◆ Task prompt
Starting from the first line below, repeat the data exactly through to the last.

◆ Data for processing

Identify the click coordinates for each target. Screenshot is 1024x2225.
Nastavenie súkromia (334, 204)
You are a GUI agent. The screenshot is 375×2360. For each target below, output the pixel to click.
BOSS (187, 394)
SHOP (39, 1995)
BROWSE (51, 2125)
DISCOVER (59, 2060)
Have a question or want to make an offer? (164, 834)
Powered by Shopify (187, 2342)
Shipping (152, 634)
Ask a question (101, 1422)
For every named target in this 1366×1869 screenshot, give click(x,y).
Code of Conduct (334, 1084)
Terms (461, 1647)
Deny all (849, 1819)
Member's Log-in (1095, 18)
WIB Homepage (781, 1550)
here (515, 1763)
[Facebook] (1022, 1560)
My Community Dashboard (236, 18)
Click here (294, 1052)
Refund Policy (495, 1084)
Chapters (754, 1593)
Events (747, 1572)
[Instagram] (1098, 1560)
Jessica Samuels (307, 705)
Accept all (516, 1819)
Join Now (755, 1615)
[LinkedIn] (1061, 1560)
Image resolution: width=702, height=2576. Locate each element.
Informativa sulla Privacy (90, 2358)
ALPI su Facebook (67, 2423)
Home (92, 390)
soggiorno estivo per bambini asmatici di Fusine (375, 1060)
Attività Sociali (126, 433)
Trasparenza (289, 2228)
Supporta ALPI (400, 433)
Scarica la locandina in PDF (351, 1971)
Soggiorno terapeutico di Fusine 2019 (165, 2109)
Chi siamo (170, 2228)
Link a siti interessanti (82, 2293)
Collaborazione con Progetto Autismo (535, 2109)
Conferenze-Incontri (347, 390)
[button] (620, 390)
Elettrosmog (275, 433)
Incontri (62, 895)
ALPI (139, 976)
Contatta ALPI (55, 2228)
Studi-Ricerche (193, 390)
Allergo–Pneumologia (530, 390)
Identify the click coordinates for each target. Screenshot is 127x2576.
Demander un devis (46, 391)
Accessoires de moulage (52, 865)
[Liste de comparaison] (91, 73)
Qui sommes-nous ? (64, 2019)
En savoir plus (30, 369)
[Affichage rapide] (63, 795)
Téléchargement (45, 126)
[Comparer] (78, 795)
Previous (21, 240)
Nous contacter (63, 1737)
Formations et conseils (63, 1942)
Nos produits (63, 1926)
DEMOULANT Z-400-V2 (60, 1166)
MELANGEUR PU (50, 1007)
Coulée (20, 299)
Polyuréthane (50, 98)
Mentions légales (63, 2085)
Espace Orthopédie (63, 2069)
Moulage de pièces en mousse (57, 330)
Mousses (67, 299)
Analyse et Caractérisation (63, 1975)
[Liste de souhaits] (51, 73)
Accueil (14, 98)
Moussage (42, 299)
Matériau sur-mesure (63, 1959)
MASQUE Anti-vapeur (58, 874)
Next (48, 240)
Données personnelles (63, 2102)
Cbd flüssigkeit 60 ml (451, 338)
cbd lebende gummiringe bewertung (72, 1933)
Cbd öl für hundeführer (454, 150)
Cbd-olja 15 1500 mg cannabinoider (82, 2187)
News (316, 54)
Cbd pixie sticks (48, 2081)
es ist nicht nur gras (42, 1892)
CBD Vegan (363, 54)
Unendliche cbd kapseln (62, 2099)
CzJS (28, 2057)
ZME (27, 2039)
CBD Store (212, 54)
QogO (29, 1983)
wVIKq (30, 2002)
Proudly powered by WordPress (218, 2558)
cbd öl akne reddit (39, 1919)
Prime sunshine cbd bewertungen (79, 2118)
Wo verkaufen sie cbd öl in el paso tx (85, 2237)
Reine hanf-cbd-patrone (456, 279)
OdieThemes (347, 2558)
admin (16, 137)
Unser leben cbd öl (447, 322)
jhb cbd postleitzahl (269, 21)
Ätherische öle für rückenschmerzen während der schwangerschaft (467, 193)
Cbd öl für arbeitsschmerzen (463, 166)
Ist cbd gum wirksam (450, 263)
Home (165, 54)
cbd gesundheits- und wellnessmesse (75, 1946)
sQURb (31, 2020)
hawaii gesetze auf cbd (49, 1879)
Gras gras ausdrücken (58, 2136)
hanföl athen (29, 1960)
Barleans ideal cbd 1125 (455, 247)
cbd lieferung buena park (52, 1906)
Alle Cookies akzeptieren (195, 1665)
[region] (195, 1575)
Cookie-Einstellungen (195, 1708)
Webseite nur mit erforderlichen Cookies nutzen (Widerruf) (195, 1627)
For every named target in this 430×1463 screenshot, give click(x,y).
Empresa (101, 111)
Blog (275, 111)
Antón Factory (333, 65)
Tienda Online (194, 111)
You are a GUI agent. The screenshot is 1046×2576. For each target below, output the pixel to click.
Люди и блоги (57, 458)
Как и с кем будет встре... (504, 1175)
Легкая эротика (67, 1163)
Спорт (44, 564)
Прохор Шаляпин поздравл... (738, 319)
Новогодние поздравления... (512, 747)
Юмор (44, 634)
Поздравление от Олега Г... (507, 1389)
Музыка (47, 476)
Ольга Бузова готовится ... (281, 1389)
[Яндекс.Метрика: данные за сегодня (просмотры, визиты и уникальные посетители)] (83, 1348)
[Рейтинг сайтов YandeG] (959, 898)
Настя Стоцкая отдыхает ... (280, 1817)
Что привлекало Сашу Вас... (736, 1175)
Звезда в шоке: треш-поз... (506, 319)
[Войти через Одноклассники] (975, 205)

◆ Your solution
Identify the click coordinates for each target. Screenshot is 1024x2225.
Nastavenie súkromia (334, 204)
You are a GUI agent. The screenshot is 375×2360. For each target below, output the pixel to click.
BOSS (187, 394)
SHOP (39, 1995)
BROWSE (51, 2125)
DISCOVER (59, 2060)
Have a question or want to make an offer? (164, 834)
Powered by Shopify (187, 2342)
Shipping (152, 634)
Ask a question (101, 1422)
For every named target in this 1366×1869 screenshot, give click(x,y).
Code of Conduct (334, 1084)
Terms (461, 1647)
Deny all (849, 1819)
Member's Log-in (1095, 18)
WIB Homepage (781, 1550)
here (515, 1763)
[Facebook] (1022, 1560)
My Community Dashboard (236, 18)
Click here (294, 1052)
Refund Policy (495, 1084)
Chapters (754, 1593)
Events (747, 1572)
[Instagram] (1098, 1560)
Jessica Samuels (307, 705)
Accept all (516, 1819)
Join Now (755, 1615)
[LinkedIn] (1061, 1560)
Image resolution: width=702, height=2576. Locate each element.
Informativa sulla Privacy (90, 2358)
ALPI su Facebook (67, 2423)
Home (92, 390)
soggiorno estivo per bambini asmatici di Fusine (375, 1060)
Attività Sociali (126, 433)
Trasparenza (289, 2228)
Supporta ALPI (400, 433)
Scarica la locandina in PDF (351, 1971)
Soggiorno terapeutico di Fusine 2019 (165, 2109)
Chi siamo (170, 2228)
Link a siti interessanti (82, 2293)
Collaborazione con Progetto Autismo (535, 2109)
Conferenze-Incontri (347, 390)
[button] (620, 390)
Elettrosmog (275, 433)
Incontri (62, 895)
ALPI (139, 976)
Contatta ALPI (55, 2228)
Studi-Ricerche (193, 390)
Allergo–Pneumologia (530, 390)
Identify the click coordinates for each target. Screenshot is 127x2576.
Demander un devis (46, 391)
Accessoires de moulage (52, 865)
[Liste de comparaison] (91, 73)
Qui sommes-nous ? (64, 2019)
En savoir plus (30, 369)
[Affichage rapide] (63, 795)
Téléchargement (45, 126)
[Comparer] (78, 795)
Previous (21, 240)
Nous contacter (63, 1737)
Formations et conseils (63, 1942)
Nos produits (63, 1926)
DEMOULANT Z-400-V2 (60, 1166)
MELANGEUR PU (50, 1007)
Coulée (20, 299)
Polyuréthane (50, 98)
Mentions légales (63, 2085)
Espace Orthopédie (63, 2069)
Moulage de pièces en mousse (57, 330)
Mousses (67, 299)
Analyse et Caractérisation (63, 1975)
[Liste de souhaits] (51, 73)
Accueil (14, 98)
Moussage (42, 299)
Matériau sur-mesure (63, 1959)
MASQUE Anti-vapeur (58, 874)
Next (48, 240)
Données personnelles (63, 2102)
Cbd flüssigkeit 60 ml (451, 338)
cbd lebende gummiringe bewertung (72, 1933)
Cbd öl für hundeführer (454, 150)
Cbd-olja 15 1500 mg cannabinoider (82, 2187)
News (316, 54)
Cbd pixie sticks (48, 2081)
es ist nicht nur gras (42, 1892)
CBD Vegan (363, 54)
Unendliche cbd kapseln (62, 2099)
CzJS (28, 2057)
ZME (27, 2039)
CBD Store (212, 54)
QogO (29, 1983)
wVIKq (30, 2002)
Proudly powered by WordPress (218, 2558)
cbd öl akne reddit (39, 1919)
Prime sunshine cbd bewertungen (79, 2118)
Wo verkaufen sie cbd öl in el paso tx (85, 2237)
Reine hanf-cbd-patrone (456, 279)
OdieThemes (347, 2558)
admin (16, 137)
Unser leben cbd öl (447, 322)
jhb cbd postleitzahl (269, 21)
Ätherische öle für rückenschmerzen während der schwangerschaft (467, 193)
Cbd öl für arbeitsschmerzen (463, 166)
Ist cbd gum wirksam (450, 263)
Home (165, 54)
cbd gesundheits- und wellnessmesse (75, 1946)
sQURb (31, 2020)
hawaii gesetze auf cbd (49, 1879)
Gras gras ausdrücken (58, 2136)
hanföl athen (29, 1960)
Barleans ideal cbd 1125 (455, 247)
cbd lieferung buena park (52, 1906)
Alle Cookies akzeptieren (195, 1665)
[region] (195, 1575)
Cookie-Einstellungen (195, 1708)
Webseite nur mit erforderlichen Cookies nutzen (Widerruf) (195, 1627)
For every named target in this 430×1463 screenshot, give click(x,y).
Empresa (101, 111)
Blog (275, 111)
Antón Factory (333, 65)
Tienda Online (194, 111)
You are a GUI agent. The screenshot is 1046×2576. For each target below, output the pixel to click.
Люди и блоги (57, 458)
Как и с кем будет встре... (504, 1175)
Легкая эротика (67, 1163)
Спорт (44, 564)
Прохор Шаляпин поздравл... (738, 319)
Новогодние поздравления... (512, 747)
Юмор (44, 634)
Поздравление от Олега Г... (507, 1389)
Музыка (47, 476)
Ольга Бузова готовится ... (281, 1389)
[Яндекс.Метрика: данные за сегодня (просмотры, визиты и уникальные посетители)] (83, 1348)
[Рейтинг сайтов YandeG] (959, 898)
Настя Стоцкая отдыхает ... (280, 1817)
Что привлекало Сашу Вас... (736, 1175)
Звезда в шоке: треш-поз... (506, 319)
[Войти через Одноклассники] (975, 205)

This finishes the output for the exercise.